INTRODUCTION
Animal movement takes many forms and is critical to ecological
processes. This understanding has given rise to a relatively young but
rapidly growing sub-discipline of ecology called movement ecology
(Nathan 2008). At the same time, the subject of learning has been
studied from the perspective of animal behavior, both in the context of
ecological interactions and in the context of movement itself. Animal
behavior has a well-established and celebrated history of understanding
learning and there has been recent growth in connecting learning and
memory to animal movement behavior (e.g., Fagan et al . 2013). At
the same time, a recent explosion of ideas about learning in artificial
intelligence is now reshaping the landscape of learning, and now the
lines dividing the functioning of machines and living organisms are
starting to blur.
In addition to these recent developments, the ability of ecologists to
observe animal movements and behaviors remotely in the wild has been
steadily increasing. The collection of massive amounts of data on animal
movement patterns, primarily via remote sensing, is now possible at a
scale and level of detail previously unimaginable and can be linked with
similarly improving remotely sensed or modeled environmental data.

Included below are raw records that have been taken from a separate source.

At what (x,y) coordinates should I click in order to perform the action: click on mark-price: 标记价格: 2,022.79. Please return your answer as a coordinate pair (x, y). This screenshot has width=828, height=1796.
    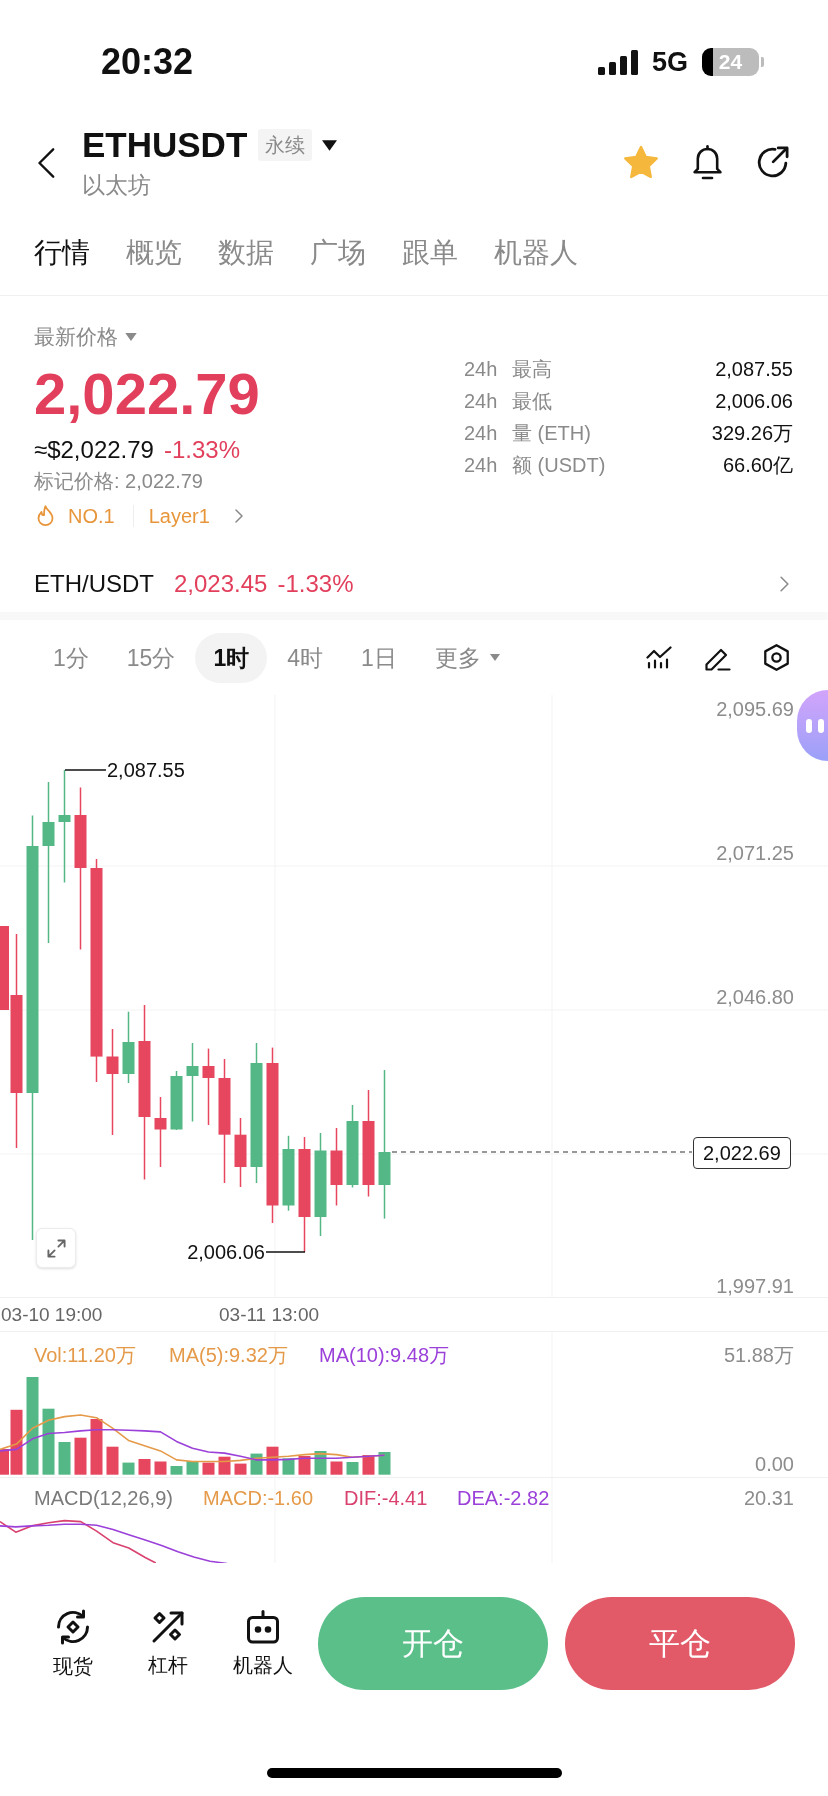
    Looking at the image, I should click on (118, 481).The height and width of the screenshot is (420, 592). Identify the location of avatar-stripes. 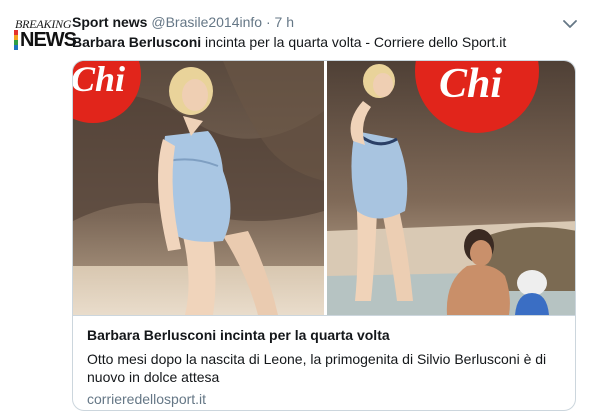
(16, 40).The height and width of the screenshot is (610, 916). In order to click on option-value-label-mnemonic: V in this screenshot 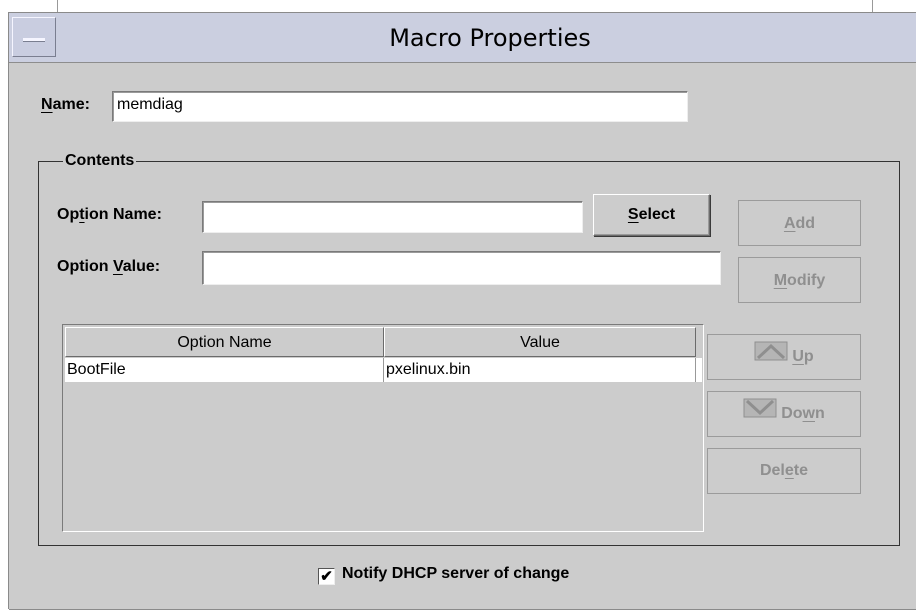, I will do `click(118, 266)`.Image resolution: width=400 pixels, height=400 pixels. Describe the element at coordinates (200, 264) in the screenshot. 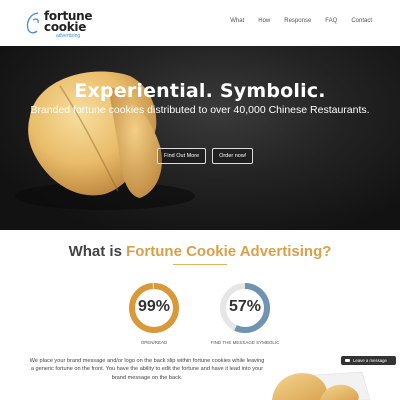

I see `section-divider` at that location.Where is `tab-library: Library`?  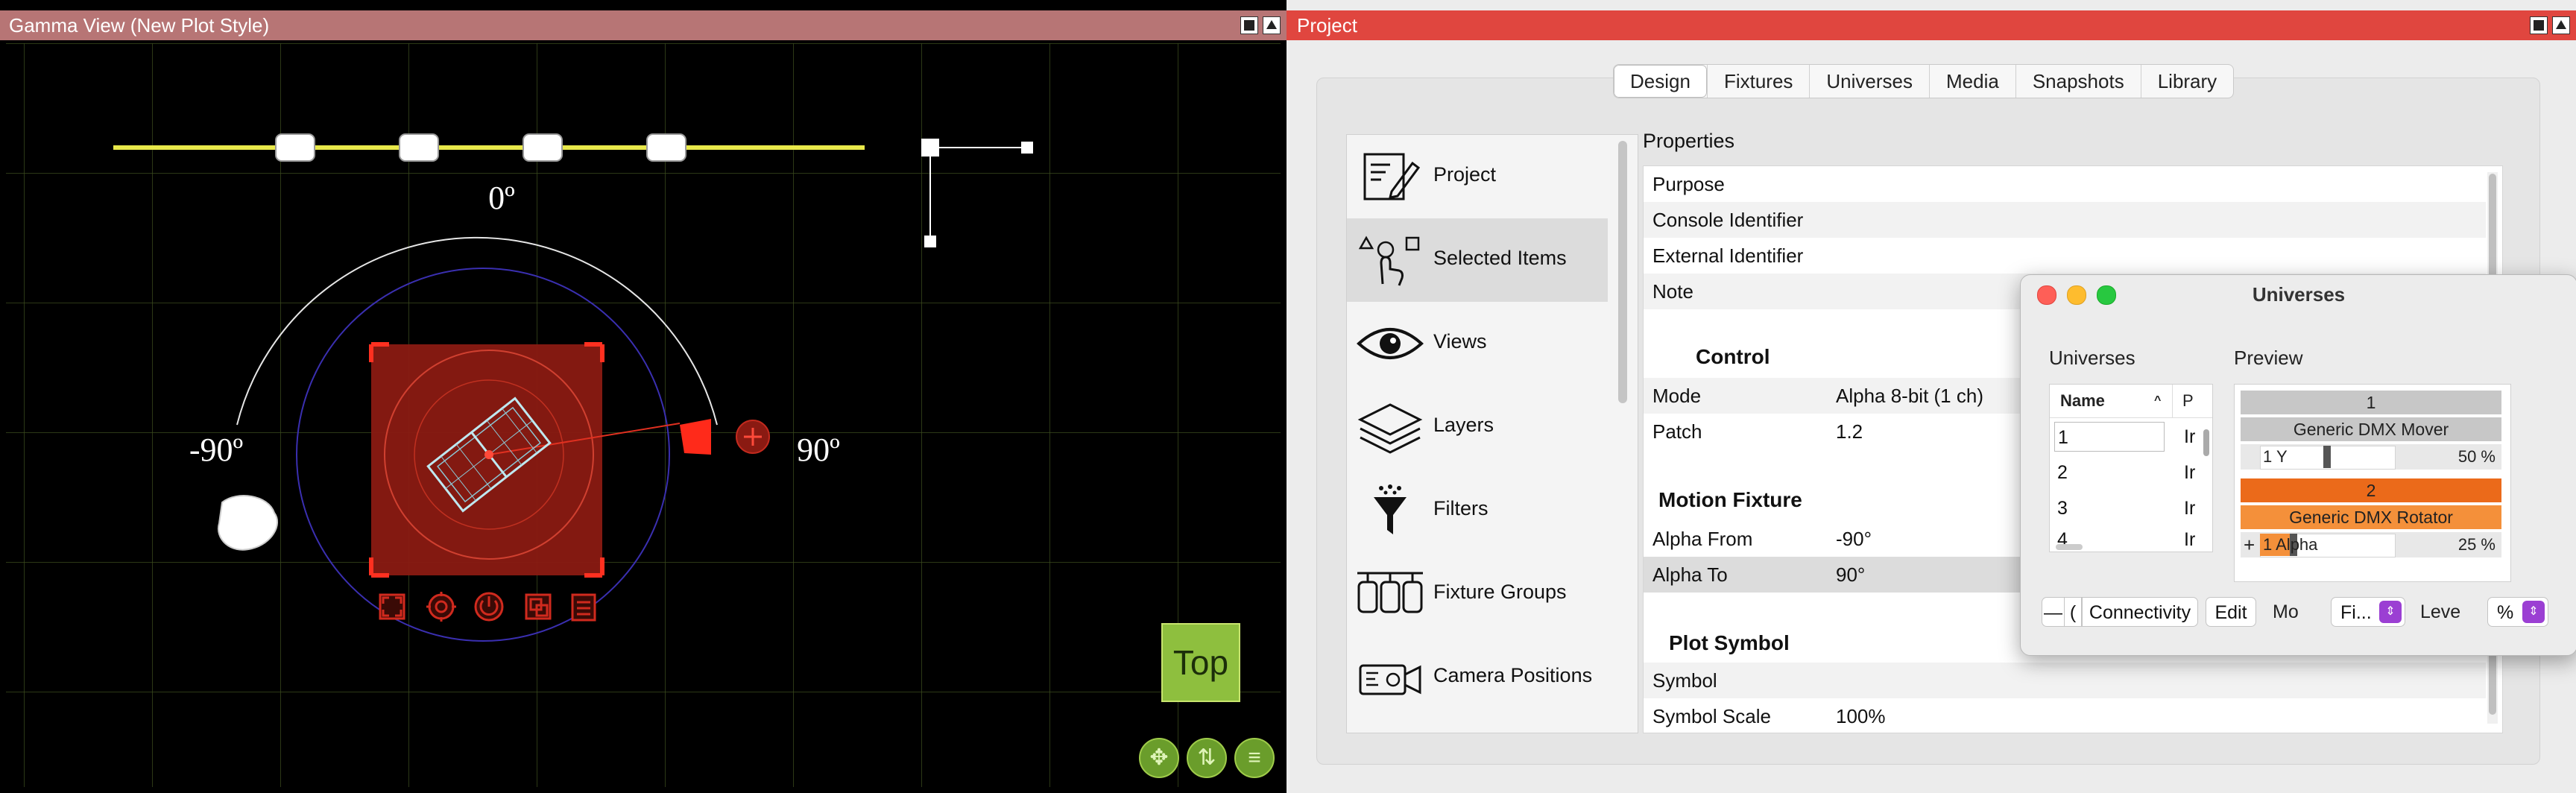 tab-library: Library is located at coordinates (2186, 82).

Furthermore, more recent advances in bio-logging, including
accelerometers, proximity measures, audio- and video-recording devices,
provide direct information on some of the environmental, physiological,
and social contexts of movements. This coupling of movement patterns
with behavioral, social and environmental contexts has led to novel
opportunities to make inferences about possible learning mechanisms and
meld ideas from animal behavior, movement ecology, artificial
intelligence, and remote sensing in the context of ecology of learning
and animal movement. We develop such a synthesis here.

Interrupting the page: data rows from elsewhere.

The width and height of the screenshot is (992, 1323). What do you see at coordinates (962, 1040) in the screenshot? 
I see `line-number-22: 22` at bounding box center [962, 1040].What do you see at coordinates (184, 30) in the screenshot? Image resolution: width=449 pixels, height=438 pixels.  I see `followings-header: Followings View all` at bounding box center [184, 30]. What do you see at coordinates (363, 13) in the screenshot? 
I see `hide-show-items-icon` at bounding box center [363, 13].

We start with a focus on learning as a means for acquiring information
and making decisions. Employing two related definitions of learning, one
from psychology and the other from computer science, we evaluate the
benefits, costs and limitations of learning in the context of animal
movement. Next, we address the modality of learning in animal movement,
ranging from individual to social. We then develop links to related
disciplines: psychology, animal cognition, and statistical learning. We
close with an overview of approaches to studying the process of learning
and animal movement, whether from experimental or observational studies,
and discuss the role that models can play in this endeavour. Finally, we
make some concluding remarks and suggest areas for future developments.